创建一个名为01-beats-input.conf的配置文件,并设置我们的“filebeat”输入:
sudo vi /etc/logstash/conf.d/01-beats-input.conf
插入以下输入配置
input {
beats {
port => 5044
ssl => true
ssl_certificate => "/etc/pki/tls/certs/logstash-forwarder.crt"
ssl_key => "/etc/pki/tls/private/logstash-forwarder.key"
}
}
保存退出,监听TCP 5044端口上beats 输入,使用上面创建的SSL证书加密
创建一个名为10-syslog-filter.conf的配置文件,我们将为syslog消息添加一个过滤器:
sudo vim /etc/logstash/conf.d/10-syslog-filter.conf
插入以下输入配置
filter {
if [type] == "syslog" {
grok {
match => { "message" => "%{SYSLOGTIMESTAMP:syslog_timestamp} %{SYSLOGHOST:syslog_hostname} %{DATA:syslog_program}(?:\[%{POSINT:syslog_pid}\])?: %{GREEDYDATA:syslog_message}" }
add_field => [ "received_at", "%{@timestamp}" ]

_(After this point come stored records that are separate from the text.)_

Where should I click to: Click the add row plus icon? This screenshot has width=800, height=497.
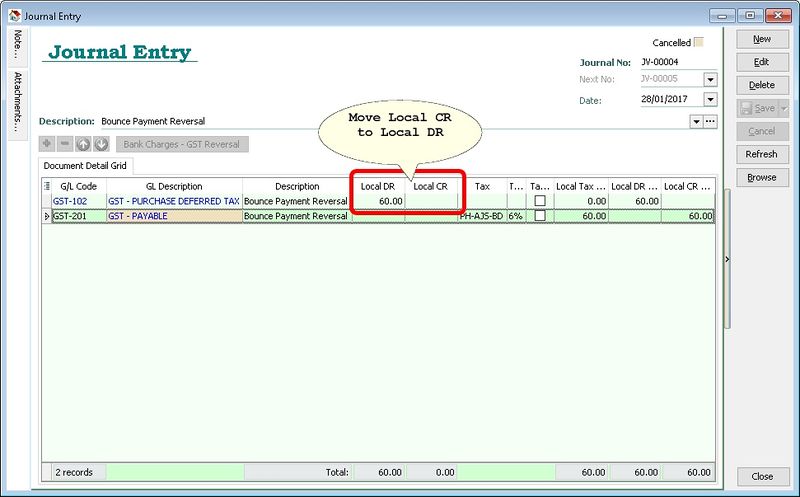coord(48,144)
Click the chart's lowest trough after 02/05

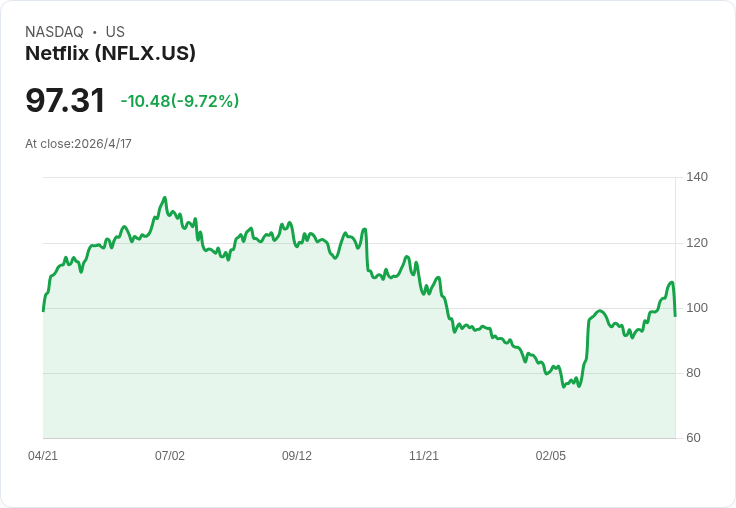(563, 386)
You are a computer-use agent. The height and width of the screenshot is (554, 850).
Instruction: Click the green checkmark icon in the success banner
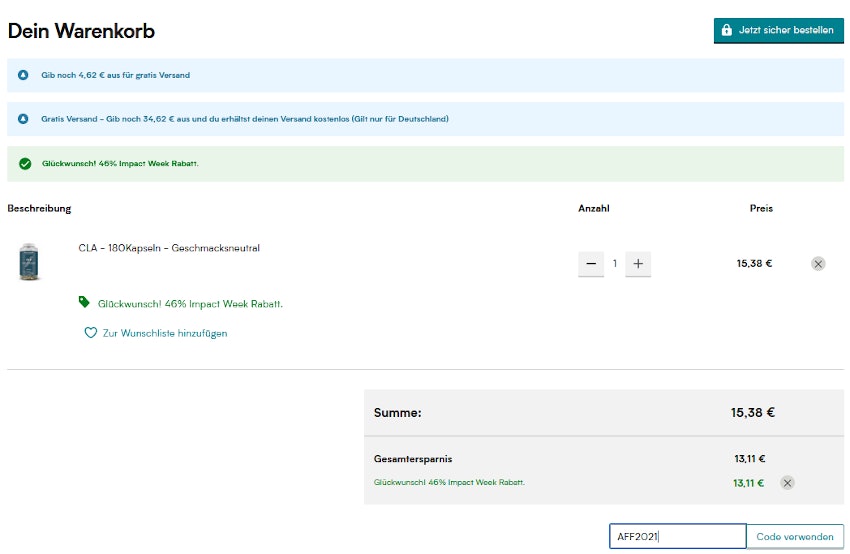(x=24, y=164)
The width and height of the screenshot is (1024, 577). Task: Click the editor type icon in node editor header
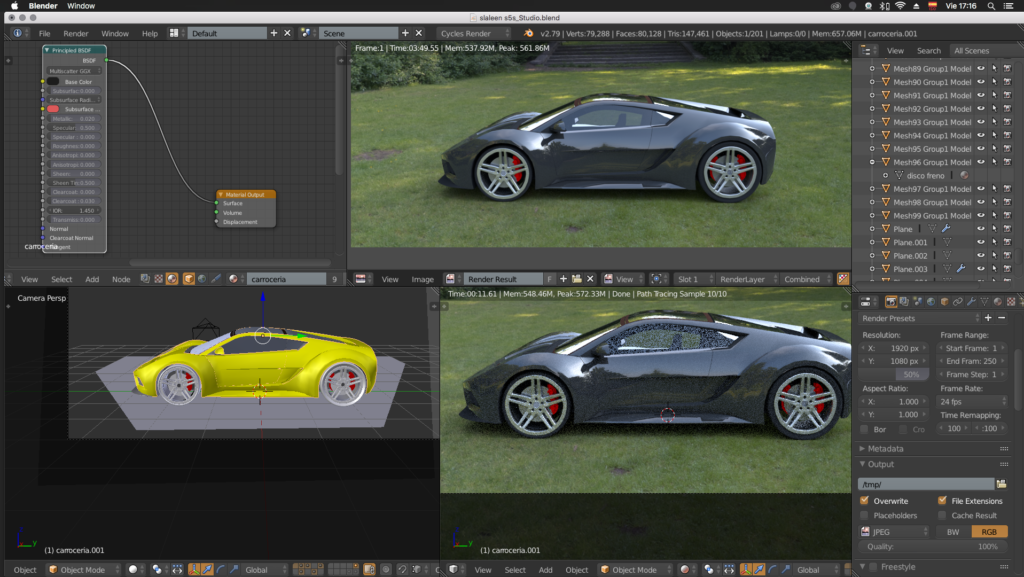9,279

add_field => [ "received_from", "%{host}" ]
}
syslog_pri { }
date {
match => [ "syslog_timestamp", "MMM d HH:mm:ss", "MMM dd HH:mm:ss" ]
}
}
}
save和quit。此过滤器查找标记为“syslog”类型(由Filebeat)的日志,并且将尝试使用grok解析传入的syslog日志,以使其结构化和可查询。
vim /etc/logstash/conf.d/logstash-simple.conf
input { stdin { } }
output {
elasticsearch { hosts => ["localhost:9200"] }
stdout { codec => rubydebug }
}
这个输出基本上配置Logstash来存储input数据到Elasticsearch中,运行在localhost:9200
sudo systemctl start logstash.service
sudo systemctl enable logstash.service
注: 到这里可能会出现Logstash重启失败,等问题,查看日志,锁定具体问题,一般不会出错
Elastic提供了几个样例Kibana仪表板和Beats索引模式,可以帮助我们开始使用Kibana。虽然我们不会在本教程中使用仪表板,我们仍将加载它们,以便我们可以使用它包括的Filebeat索引模式。
首先,将示例仪表板归档下载到您的主目录:
cd /usr/local/src
curl -L -O https://download.elastic.co/beats/dashboards/beats-dashboards-1.1.0.zip
安装unzip包,解压beats
sudo yum -y install unzip
unzip beats-dashboards-*.zip
./load.sh
这些是我们刚加载的索引模式:
我们开始使用Kibana时,我们将选择Filebeat索引模式作为默认值。
因为我们计划使用Filebeat将日志发送到Elasticsearch,我们应该加载Filebeat索引模板。索引模板将配置Elasticsearch以智能方式分析传入的Filebeat字段。
首先,将Filebeat索引模板下载到您的主目录:
cd /usr/local/src
curl -O https://gist.githubusercontent.com/thisismitch/3429023e8438cc25b86c/raw/d8c479e2a1adcea8b1fe86570e42abab0f10f364/filebeat-index-template.json
然后使用此命令加载模板:
# 注:执行命令的位置和json模板相同
[root@linuxprobe src]# curl -XPUT 'http://localhost:9200/_template/filebeat?pretty' -d@filebeat-index-template.json
{
"acknowledged" : true
}
现在我们的ELK服务器已准备好接收Filebeat数据,移动到在每个客户端服务器上设置Filebeat。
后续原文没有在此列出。